Question: I've heard the expression "you have to give up control, to get control." That doesn't make sense to me. What does it mean?

Answer: Have you ever hit a shot when it felt like "you" weren’t running the swing, when it felt almost effortless, with no thoughts about how to swing the club or trying to make it come out a particular way? Most golfers have, if only rarely, had that experience. The results usually range from "great" to "spectacular." That’s a pretty clear picture of how effective it is to give up control. It feels like we’re giving up control because we tend to identify with our thinking mind. However, we haven’t actually lost control. We’ve just transferred it.

The intuitive mind is what gets control. It’s the expert at running the body, and exerts beautiful control over the tiniest muscle movements if it is not interfered with by the thinking mind. Most of us have seen a waiter or waitress in a restaurant carrying a tray full of bowls of soup. They are looking where they are going, not at the tray of soup. Imagine such a scene, in which their boss comes over and says, "Watch what you’re doing.
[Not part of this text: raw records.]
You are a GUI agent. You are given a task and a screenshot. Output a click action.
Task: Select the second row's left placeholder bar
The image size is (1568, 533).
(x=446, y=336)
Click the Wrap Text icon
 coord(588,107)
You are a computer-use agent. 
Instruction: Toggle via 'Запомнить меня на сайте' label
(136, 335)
Watch those bowls of soup and be extra careful. Make sure you don’t spill the soup." There would be soup all over the place. We all know what it feels like when we’re overly careful, watching what we’re doing, trying to avoid making a mistake. It usually invites just what we’re trying to avoid.
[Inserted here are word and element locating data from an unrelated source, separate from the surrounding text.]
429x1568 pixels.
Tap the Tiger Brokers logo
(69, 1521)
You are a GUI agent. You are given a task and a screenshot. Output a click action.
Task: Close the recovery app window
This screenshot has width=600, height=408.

Tim is an assistant pro who really connected with the metaphor of the waiter and the soup. The day after our session, I got a call about how his round had gone. He said he shot 43 on the front nine, then realized that the whole time he’d been "watching the soup." He decided to give up that kind of control, and shot 33 on the back nine.

From Dr. Joseph Parent’s "ZEN GOLF: Mastering the Mental Game" coming from Doubleday, April 2002.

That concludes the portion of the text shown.